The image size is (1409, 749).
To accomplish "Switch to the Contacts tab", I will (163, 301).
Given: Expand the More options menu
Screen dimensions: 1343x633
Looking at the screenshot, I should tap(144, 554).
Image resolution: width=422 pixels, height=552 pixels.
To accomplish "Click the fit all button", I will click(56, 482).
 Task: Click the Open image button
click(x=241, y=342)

§

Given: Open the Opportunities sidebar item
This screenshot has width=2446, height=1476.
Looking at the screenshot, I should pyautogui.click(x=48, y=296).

§

#### Activity:
Search the listing above for "accomplish" and copy every line that has it.

#### Solved exercise:
To accomplish "Switch to the Contacts tab", I will (163, 301).
To accomplish "Click the fit all button", I will click(56, 482).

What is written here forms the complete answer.